There are generally two, not necessarily mutually exclusive, hypotheses for explaining the biodiversity within clades. One is that clade age determines diversity – the older a clade, the more species it has. The other is that biodiversity is determined by intrinsic diversification rate (speciation – extinction rate), as determined by intrinsic properties of the clade (ecological specialisation, geographic range, life history, population sizes…). These two hypotheses aren’t mutually exclusive, and there are papers that support and refute both classes of hypotheses, so there is still no definite answer to give. This paper is important because it’s a very large dataset, and finds that the clade age hypothesis doesn’t hold up. I’m a bit wary of the result – supertrees aren’t the best trees to be doing such analyses with – but it’s all taken into account by the authors.


Geology:

When I was in school learning human geography, we were told that people willingly live in high-risk areas near active volcanoes, and I thought they were idiots. I had no firm grasp of domestic economics back then, forgive my young stupidity. But it turns out there is a huge benefit to living near a volcano: the ash and lava actually provides a very fertile soil, so farming after an eruption can be very productive. And since volcanoes have always functioned the same way, the same can be applied back in the Ordovician, and this is what this paper says: that volcanic ash provided a rich soil back in the Ordovician, giving the first land plants a fertile foothold from which they can spread all over the land.

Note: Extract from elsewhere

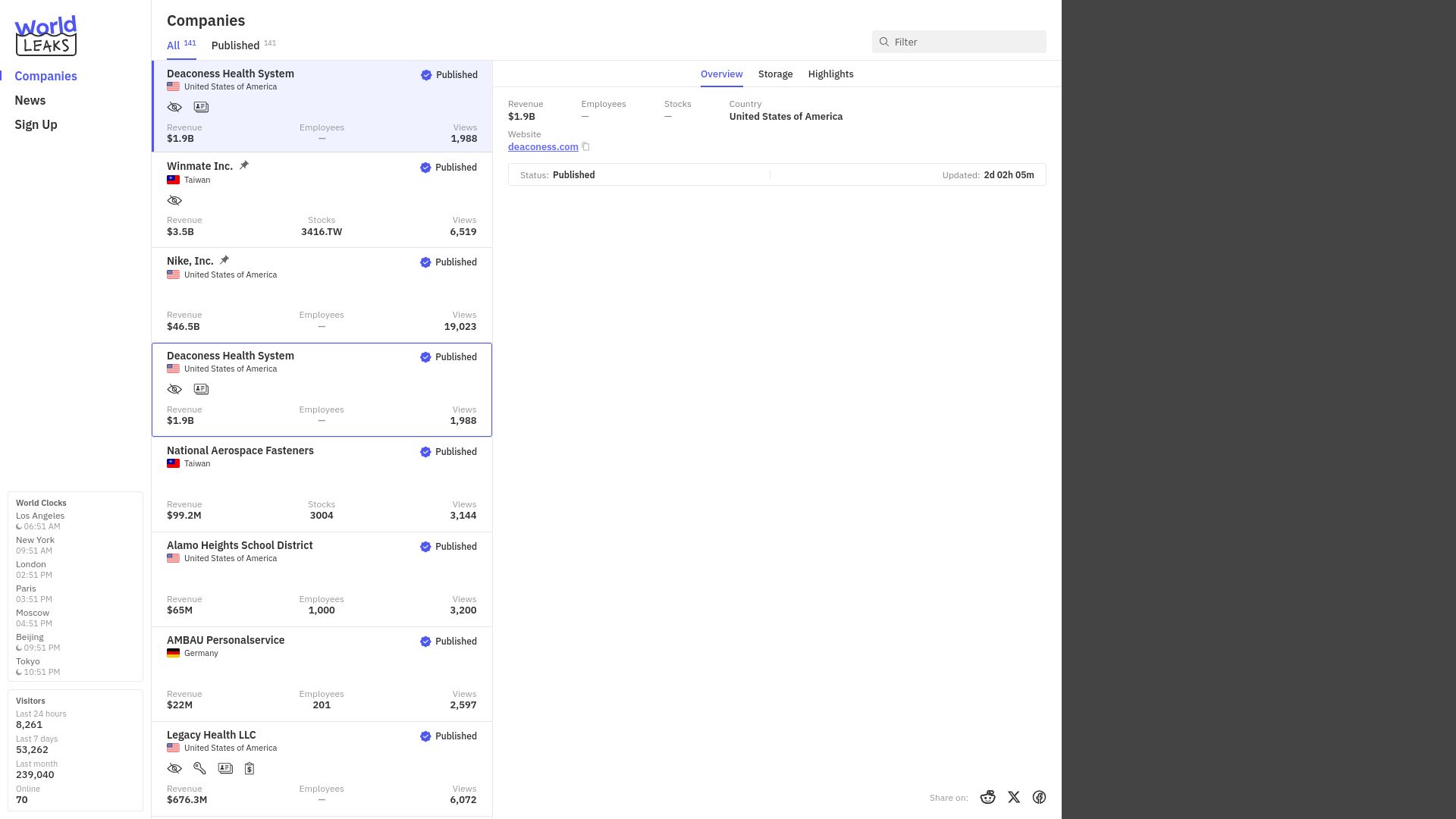Share on X icon
The image size is (1456, 819).
point(1014,797)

Of the Big Five mass extinctions, the end-Triassic seems to be the least understood. The most likely culprit is massive volcanism, and this paper paper provides some support for that with the discovery that after the extinction event, green sulphur bacteria bloomed in the oceans, even in the photic zone. This indicates that anoxia was widespread, which is what we observe during other periods of massive volcanism (e.g. the Permian extinction).

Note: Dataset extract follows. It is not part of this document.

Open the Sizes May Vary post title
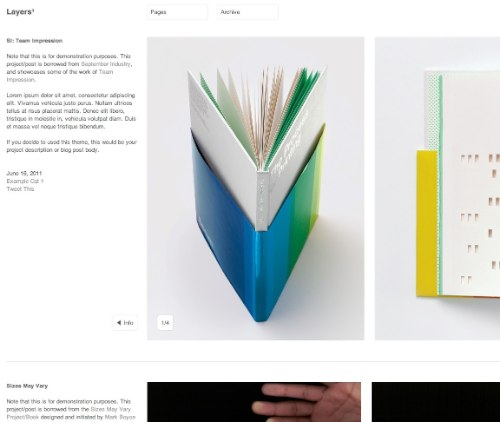The image size is (500, 422). pos(27,386)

See the summary and commentary by Wing for context.


Palaeontology:


Zoology:

Nematodes have simple sensillae on their head, arranged in three circular packs (2 packs have 6 sensillae, one has 4). These act as chemical or mechanical receptors. They also have a pair of organs in the cuticle behind the sensillae, the amphids, used only as chemoreceptors. The relevance to this paper is that this paper shows that the nematode chemosensory system is quite highly-adapted, being used for host recognition, with species-level differences detectable. It’s an expected result, but nice to have a paper and data to cite.

This is a pretty spectacular result.